È assolto, ora confessa: "Ho ucciso mia moglie"

Il delitto perfetto: Denis Occhi, ferrarese di 33 anni assolto per l'omicidio della ex moglie, non può essere processato per la seconda volta. Giada Anteghini fu uccisa con un'accetta il 25 novembre 2004

È assolto, ora confessa: 
"Ho ucciso mia moglie"

Milano - Ha confessato davanti ai poliziotti il delitto dell’ex moglie. Ma non rischia niente e non passerà neanche un giorno in carcere: Denis Occhi infatti era già stato processato e assolto dall’accusa di omicidio. La sentenza è definitiva e il caso non può più essere riaperto.

È una storia amara e paradossale quella che arriva da Ferrara. Occhi, un muratore di 33 anni, si presenta in Questura venerdì mattina e agli ispettori di turno svela la soluzione del giallo: «Ho ucciso io mia moglie». Lei si chiamava Giada Anteghini, aveva 27 anni e viveva con un nuovo compagno: l’aggressione scattò in casa il 25 novembre 2004. Qualcuno penetrò nell’abitazione e colpì selvaggiamente con un’accetta la giovane che stava dormendo. Il seguito fu, se possibile, anche più straziante: Giada Anteghini, ferita in modo gravissimo alla testa, entrò in coma e rimase fra la vita e la morte, senza riprendere conoscenza, fino al 23 gennaio 2006 quando la sua agonia finì. Unica nota positiva della terribile vicenda: l’assassino non si curò della figlia di 6 anni, nata proprio dal fallito matrimonio con Occhi, che dormiva al momento dell’irruzione nella cameretta attigua a quella della mamma.

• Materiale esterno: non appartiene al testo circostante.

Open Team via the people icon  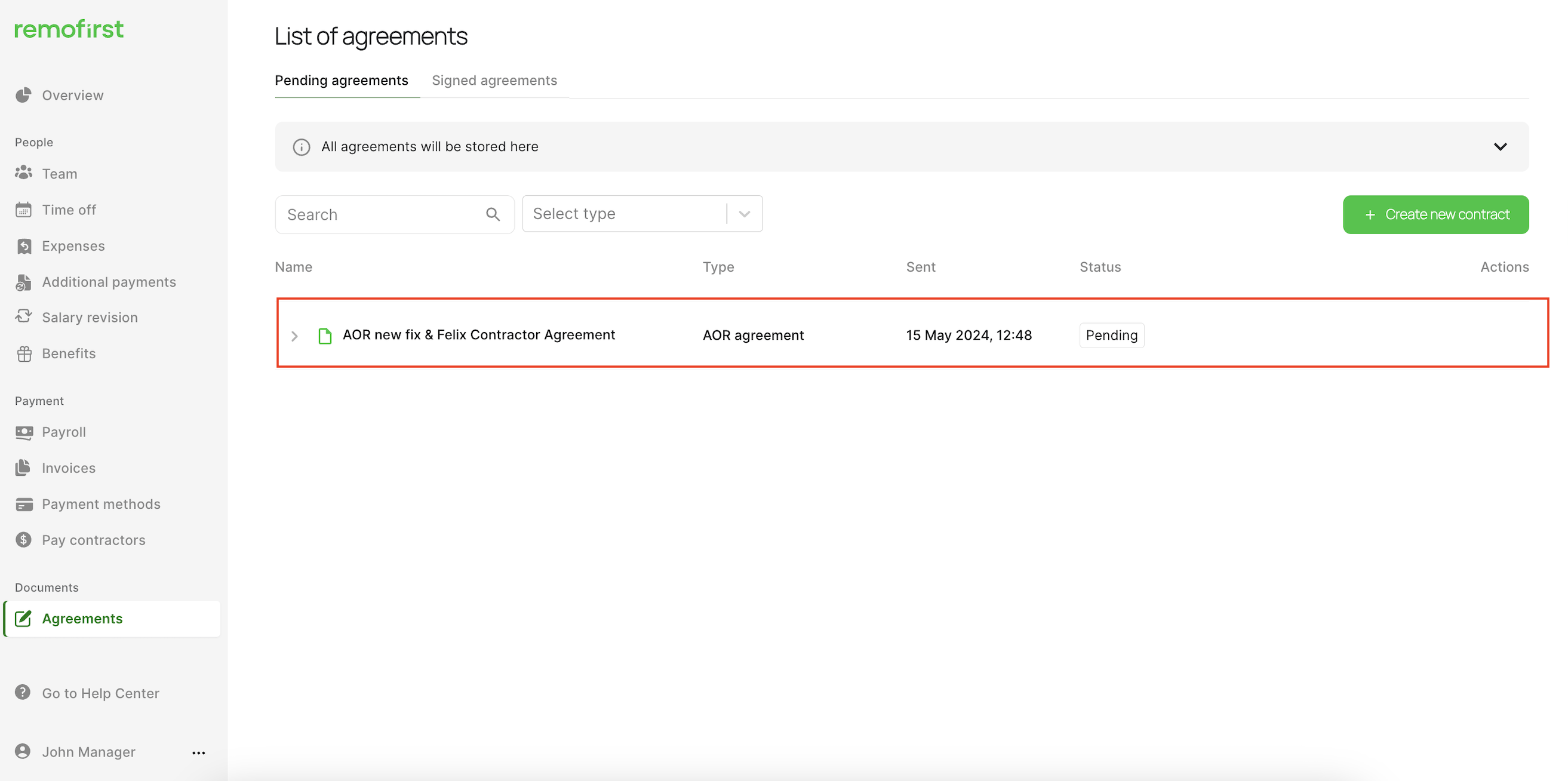[23, 173]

E Occhi? Lì per lì confessò di essere il killer. E mise il proprio racconto nelle mani di alcuni carabinieri di Comacchio, suoi amici. Ma poi ritrattò e la giustizia andò in testacoda: in primo grado l’ex marito venne condannato a 20 anni di carcere, con il rito abbreviato. In appello il colpo di scena: gli indizi furono riletti in altro modo e giudicati insufficienti; così il 27 febbraio 2008 l’ex marito fu assolto e rimesso in libertà. Insomma, dopo la donna, anche la giustizia è entrata in coma.

La sentenza ormai è definitiva e non può più essere rimessa in discussione. La revisione, istituto che il nostro codice contempla, funziona solo in una direzione: dalla colpevolezza all’innocenza. E infatti è servita a porre rimedio a errori giudiziari gravissimi, come quello che ha tenuto in cella per sette anni e mezzo, dal 1992 al 1999, Daniele Barillà, il piccolo imprenditore di Nova Milanese scambiato per un boss dello spaccio.

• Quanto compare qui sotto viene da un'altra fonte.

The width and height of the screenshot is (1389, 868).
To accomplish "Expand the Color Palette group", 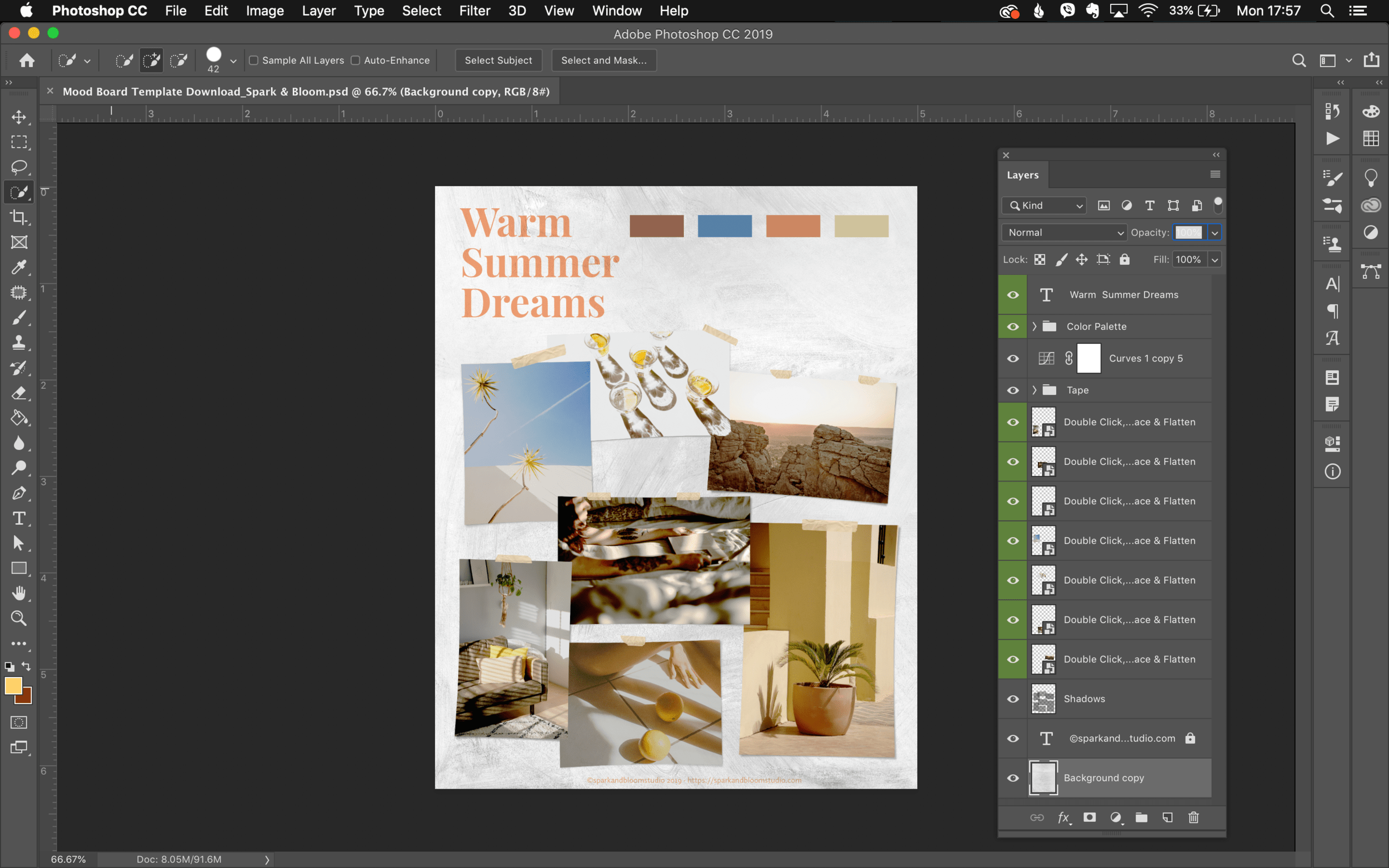I will (1033, 326).
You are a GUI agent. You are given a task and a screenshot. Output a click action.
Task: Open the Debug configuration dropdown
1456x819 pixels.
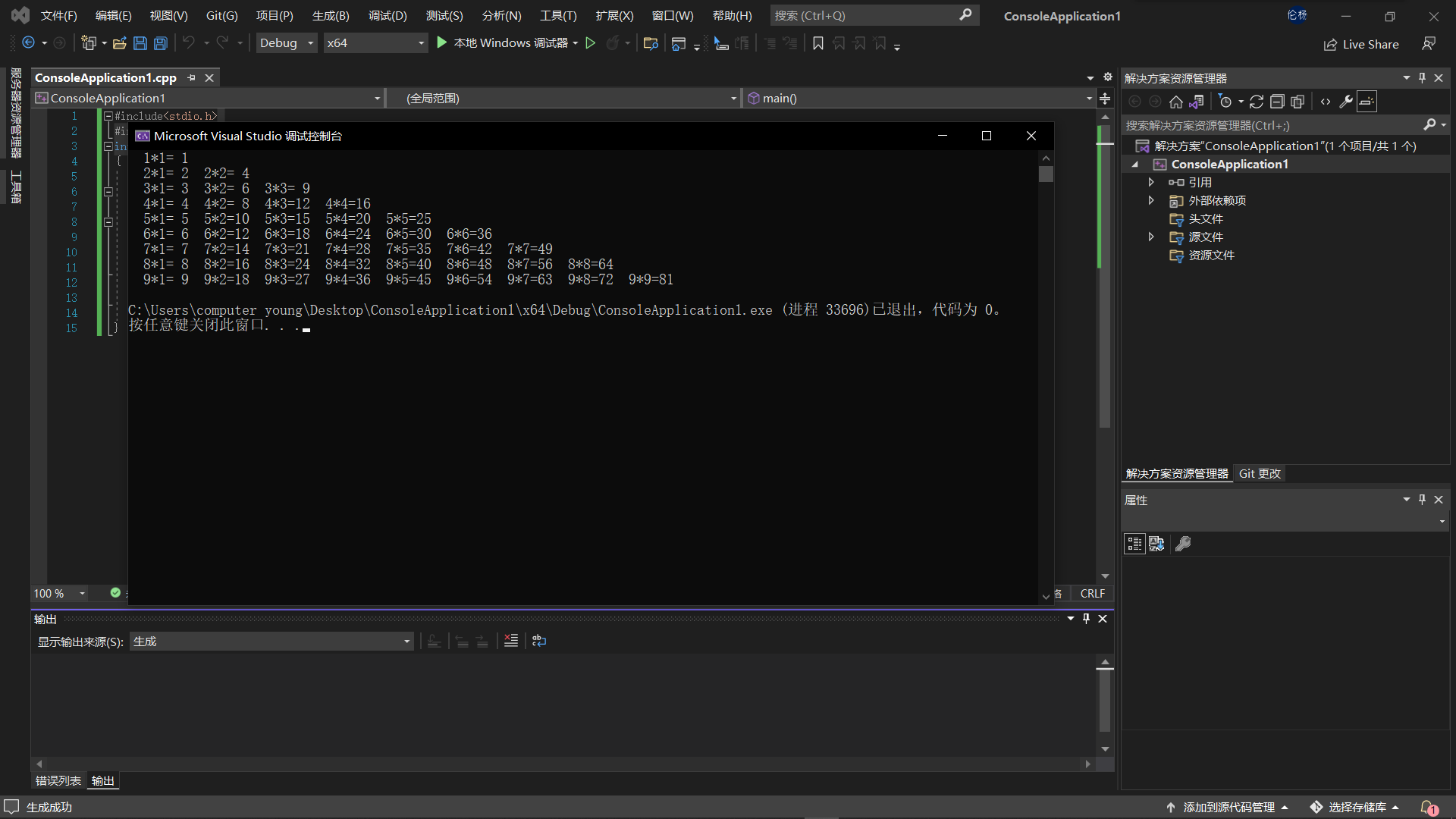pyautogui.click(x=287, y=43)
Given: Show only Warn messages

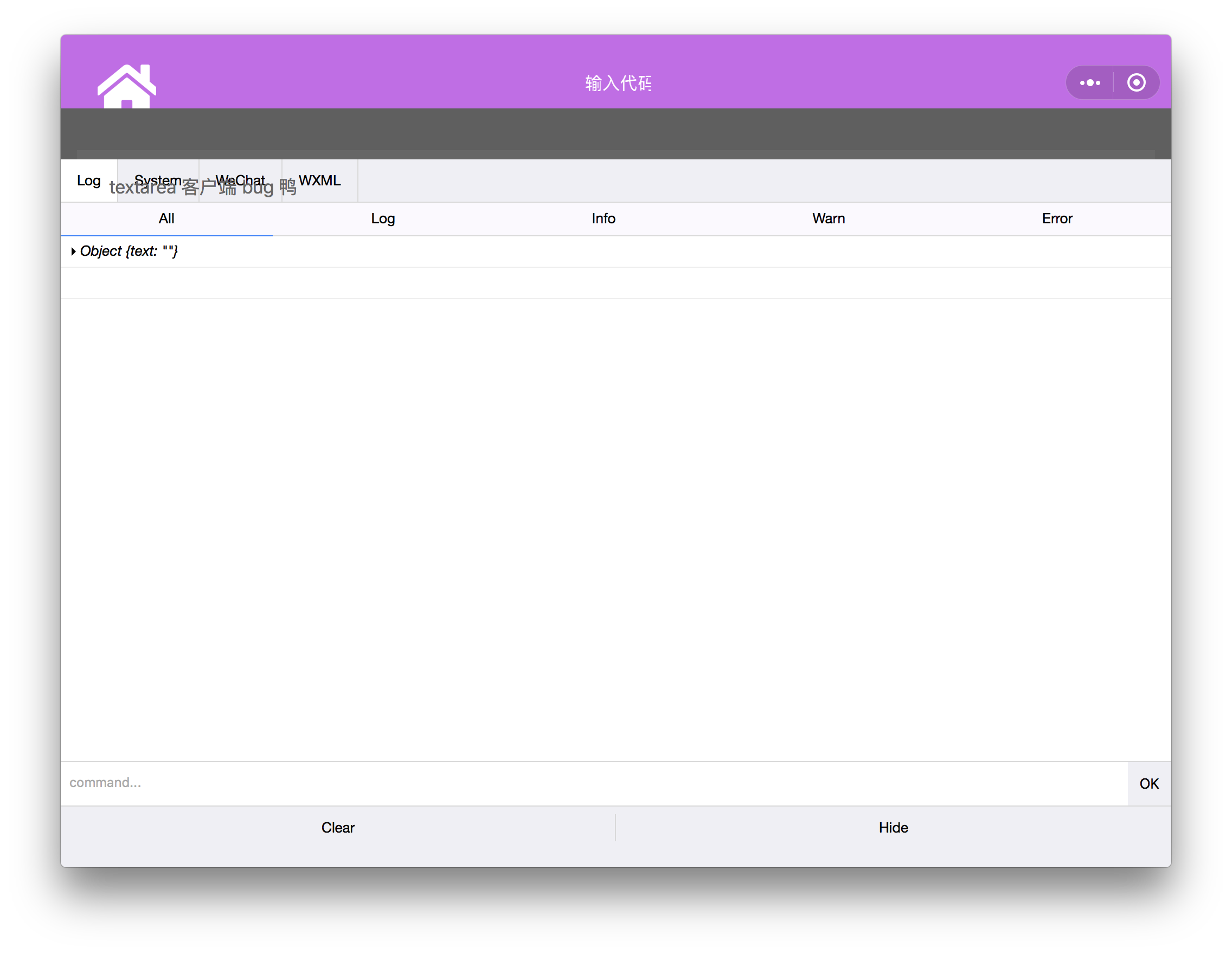Looking at the screenshot, I should pos(828,219).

Ma non c’è sentenza che tenga quando la coscienza preme. A quanto pare, il rimorso ha scavato l’uomo, anche se con un’altalena del genere di confessioni e ritrattazioni, conviene andare con i piedi di piombo. Il muratore, roso dal senso di colpa, ha ammesso per la seconda volta le proprie responsabilità, alla presenza dei poliziotti e dell’avvocato d’ufficio. Per la cronaca, il Pm e gli investigatori ritengono del tutto attendibile il suo racconto e hanno avviato ulteriori accertamenti per verificarne la solidità.

Anche se, ieri sera, altro colpo di scena, l’uomo ha innestato ancora la retromarcia e ai microfoni del Tg 5 ha negato di essere il killer. In ogni caso, le nuove ricerche saranno solo un esercizio accademico: Occhi non tornerà più in cella. Protetto dalla legge che ha beffato.